Your objective = Before writing anything, find the line that contains "The image size is (868, 430).", then retype the entries below exactly from their first line through that one, without pictures.
___
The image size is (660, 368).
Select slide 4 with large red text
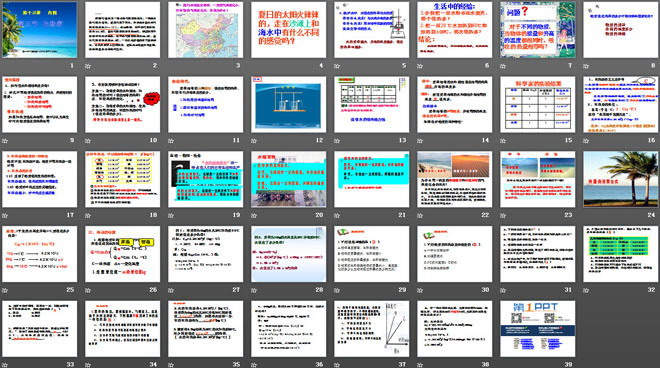(x=288, y=29)
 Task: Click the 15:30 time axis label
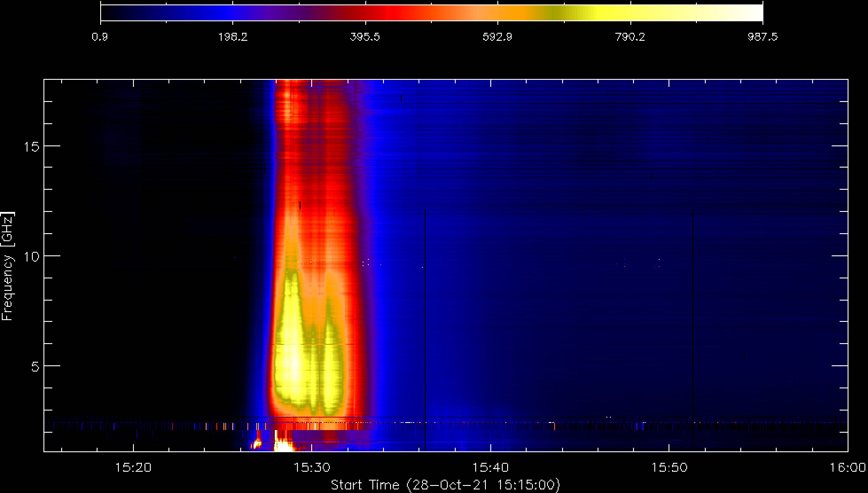coord(311,468)
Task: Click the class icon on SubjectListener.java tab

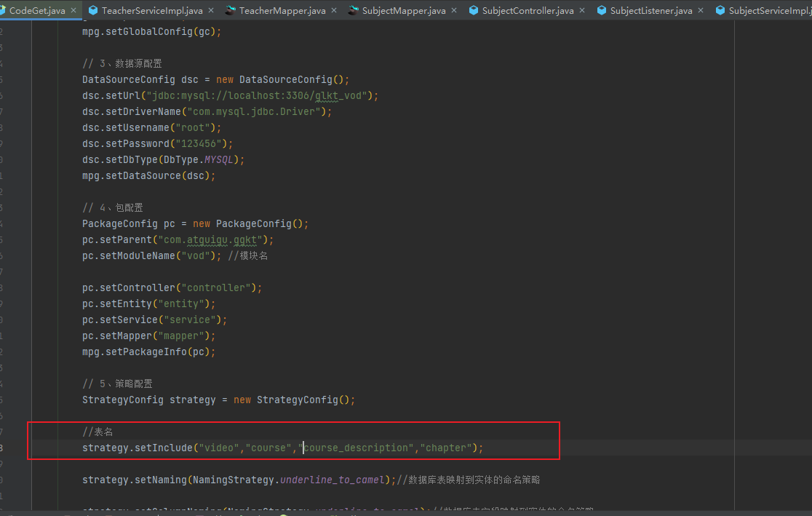Action: [602, 11]
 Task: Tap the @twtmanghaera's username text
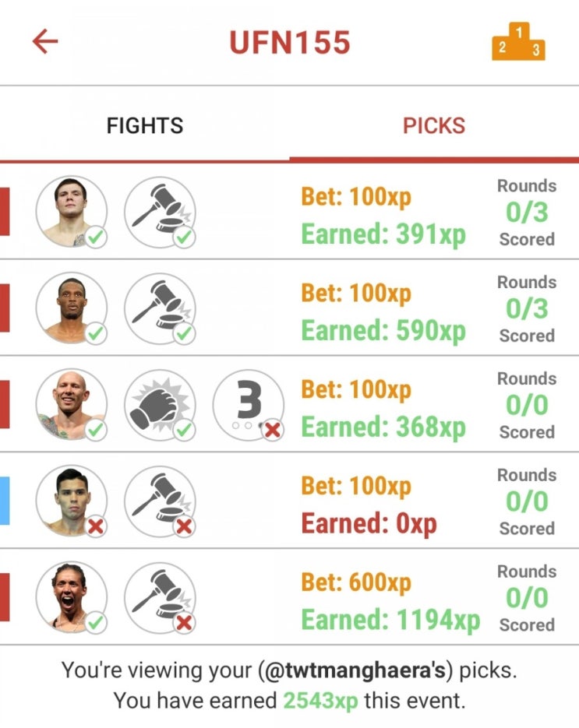[x=358, y=670]
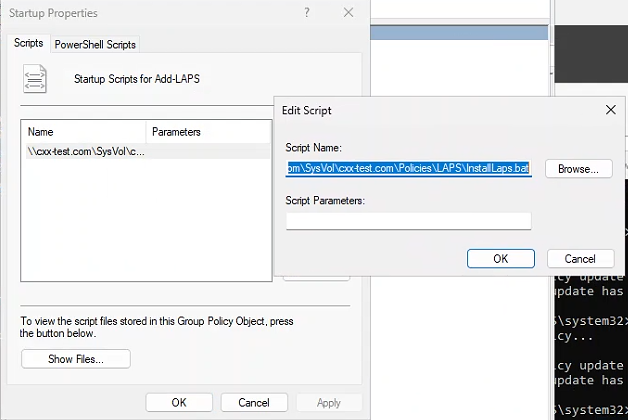
Task: Click into the Script Name field
Action: tap(408, 169)
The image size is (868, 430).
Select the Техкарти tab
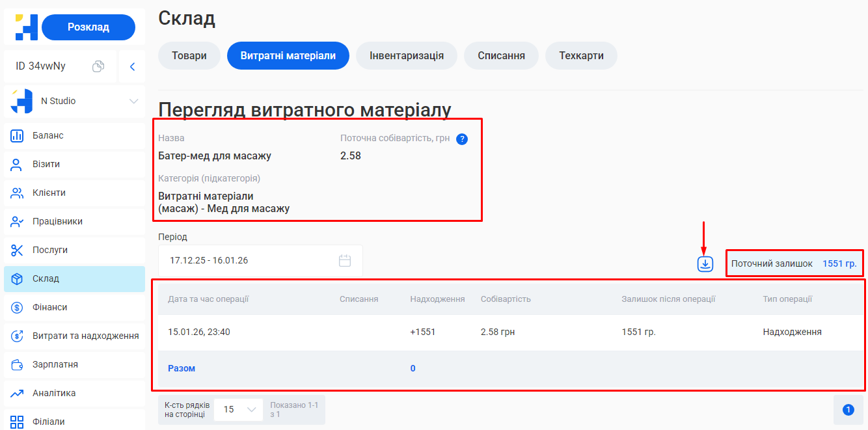(x=581, y=56)
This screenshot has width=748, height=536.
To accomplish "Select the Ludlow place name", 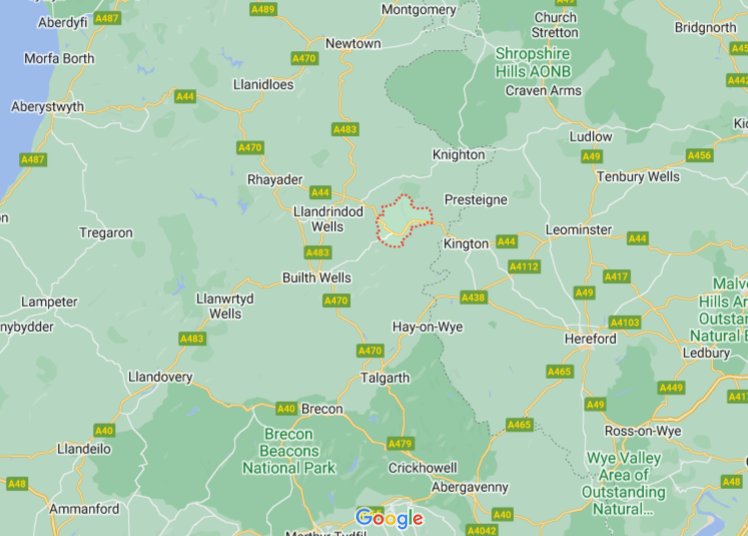I will pos(591,137).
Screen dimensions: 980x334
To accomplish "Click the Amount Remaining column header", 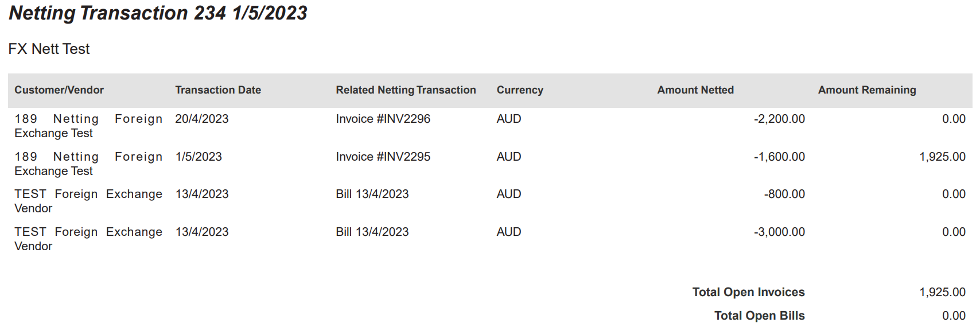I will click(x=866, y=90).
___
Task result =
The image size is (660, 368).
Select slide 4 with large red text
(x=288, y=29)
 Task: Click the 15:30 time axis label
coord(311,468)
Task: Click the class icon on SubjectListener.java tab

Action: [602, 11]
 Task: Tap the @twtmanghaera's username text
[x=358, y=670]
Task: Click into the Script Name field
Action: tap(408, 169)
The image size is (868, 430).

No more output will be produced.